Private Security sector is regulated by PSIRA

PSiRA registration. Who must register?

18 May 2017  

The private security industry has become one of the largest industries in South Africa. The role of private security companies is quite different compared to that of the police, therefore it has different values and regulations. In South Africa, the Private Security sector is regulated by Private Security Industry Regulatory Authority (PSIRA).

As it happens, South African citizens who want to apply for the job in security industry are usually required to be registered with PSiRA before offering such services. Neglecting to register while working within such industry is even considered a criminal offence.

Yet, what are the main requirements for this registration?

  • First of all, applicant must be at least 18 years old and be a permanent South African citizen.
  • Candidate must have a clear criminal record and not have committed any of the criminal offenses listed in the Private Security Industry Regulation Act.
  • Applicant cannot be a member of military or security police.
  • It is absolutely crucial that all training is completed by an accredited training centre. After completing training, the security candidate will qualify with a Grade D. (Yet, as one’s career in the security industry begins to grow and more responsibilities appear, it becomes necessary to reach other various levels). This can be intimidating as the training fees cost up to R400.00.
  • The applicant, naturally, should be mentally sound.
  • The relevant application fee must be paid as determined by the PSIRA (R160.00).

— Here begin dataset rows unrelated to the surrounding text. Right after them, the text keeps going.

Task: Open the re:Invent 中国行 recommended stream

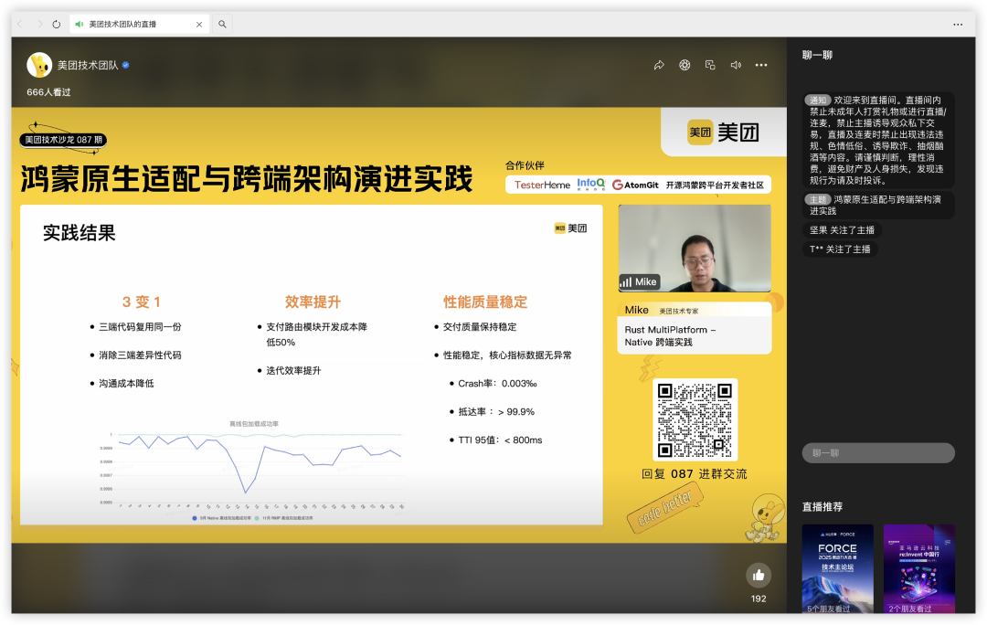Action: 918,565
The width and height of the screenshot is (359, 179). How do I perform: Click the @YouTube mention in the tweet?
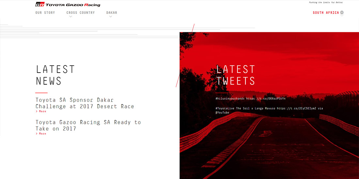(222, 113)
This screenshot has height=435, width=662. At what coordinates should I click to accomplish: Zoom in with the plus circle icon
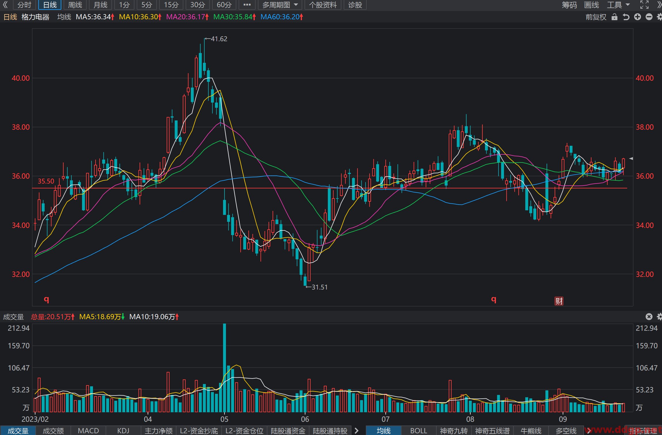[x=638, y=17]
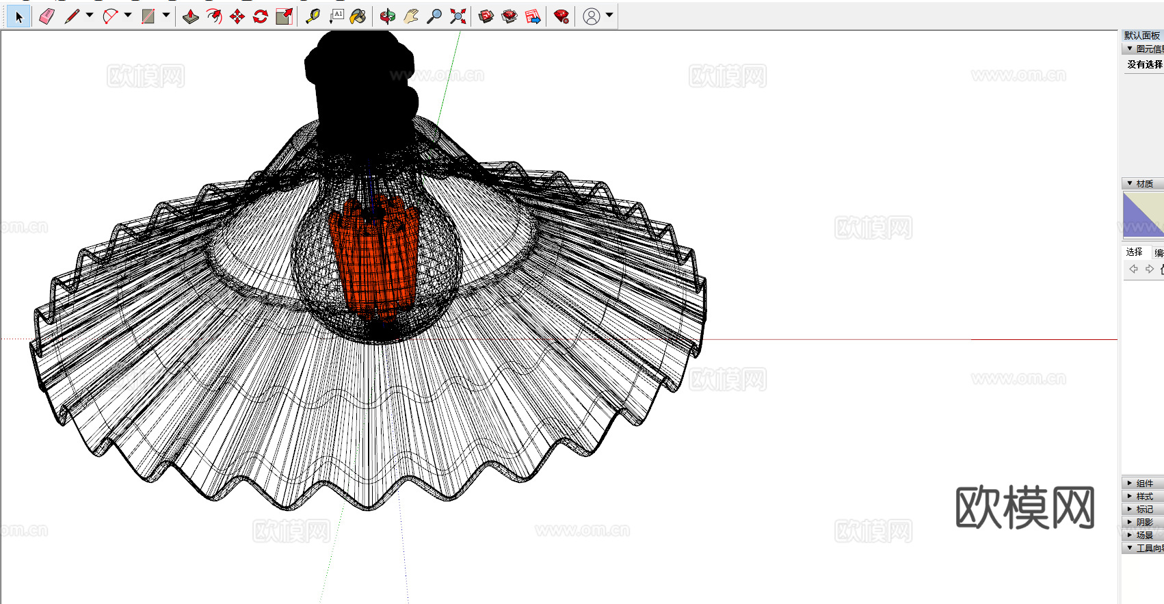Pick the Eraser tool
This screenshot has width=1164, height=604.
point(47,16)
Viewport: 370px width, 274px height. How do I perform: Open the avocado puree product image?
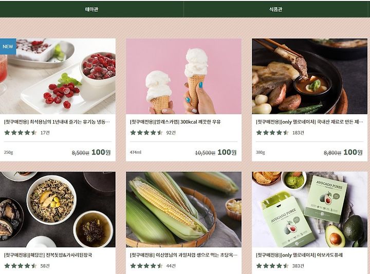click(309, 209)
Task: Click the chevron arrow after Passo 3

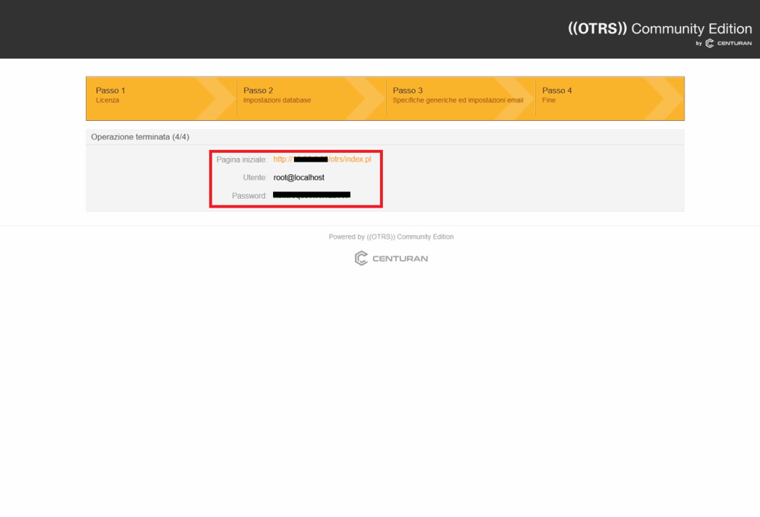Action: pos(516,98)
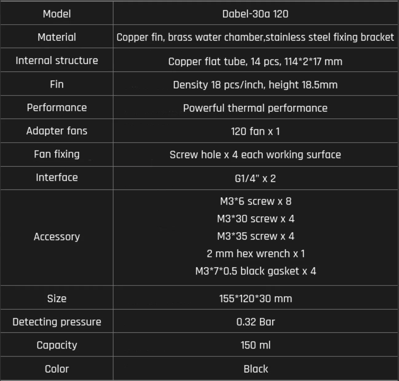399x381 pixels.
Task: Select Powerful thermal performance text
Action: coord(255,108)
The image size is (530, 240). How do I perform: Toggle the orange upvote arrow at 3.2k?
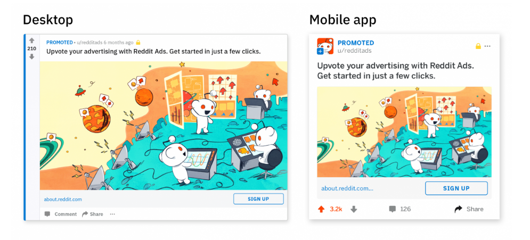point(321,209)
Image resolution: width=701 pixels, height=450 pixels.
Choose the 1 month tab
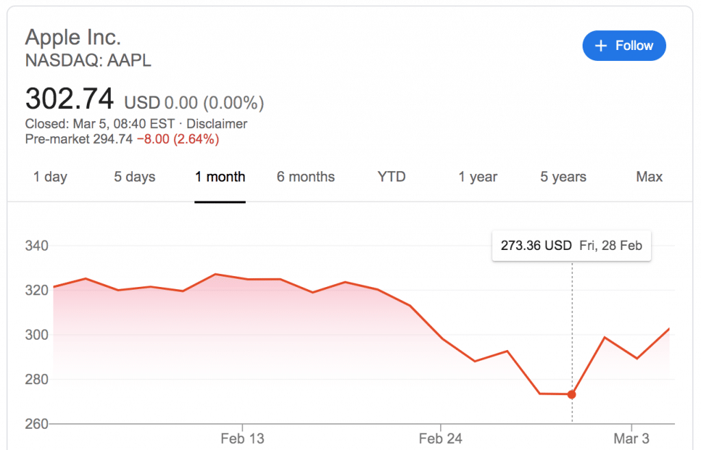[220, 177]
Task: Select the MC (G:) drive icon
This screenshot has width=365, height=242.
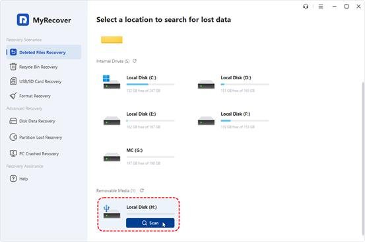Action: (112, 157)
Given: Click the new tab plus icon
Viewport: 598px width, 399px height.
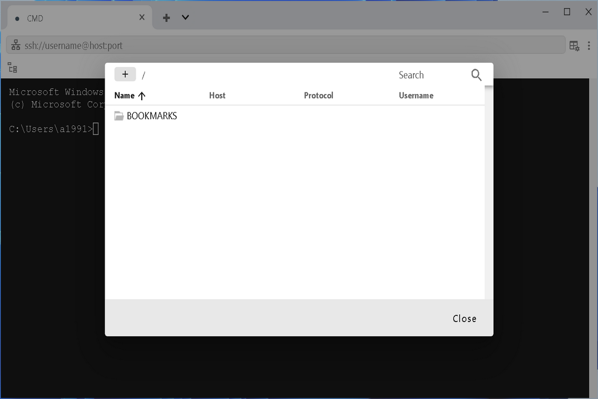Looking at the screenshot, I should 166,17.
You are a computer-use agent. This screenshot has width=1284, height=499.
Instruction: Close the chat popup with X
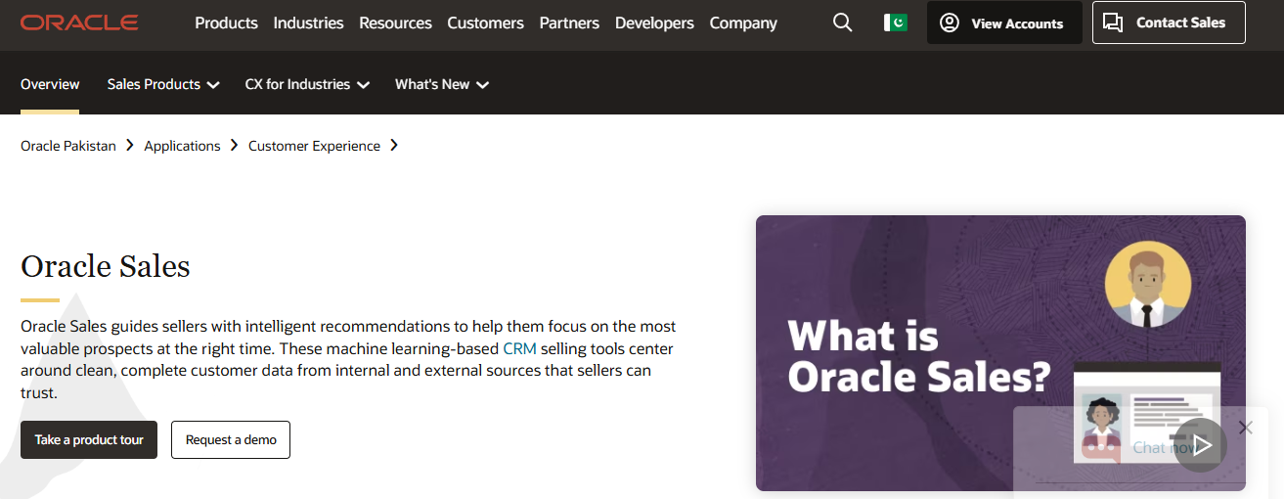click(x=1245, y=428)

An applicant who meets the registration requirements gains access to the security industry. PSiRA registration implies that the candidate is reliable and able to carry out his duties in protecting the public. PSiRA registered person helps to ensure the achievement of a lawful private security industry and its work.

All of those points and demands are necessary to achieve the main goals of Private Security Industry Regulatory Authority (PSiRA). As the Authority values integrity and fairness, one of its objectives is to protect the rights of every single citizen and ensure their safety through the regulation of the private security industry. Moreover, PSIRA seeks to be seen as an excellent regulator of private security by all of the businesses, that is why it is exceptionally important to meet PSiRA standards.

However, one must remember not to be discouraged by the long wait, undergoing training as well as the costs of training and registration fees, because that way you might start to feel desperate for work, to choose an easier solution and, as a result, end up working for an unregistered company. But it is important to keep in mind that failure to register with PSiRA has its consequences. Unregistered businesses often pay their security guard below minimum wage, which can even result in security staff turning to crime.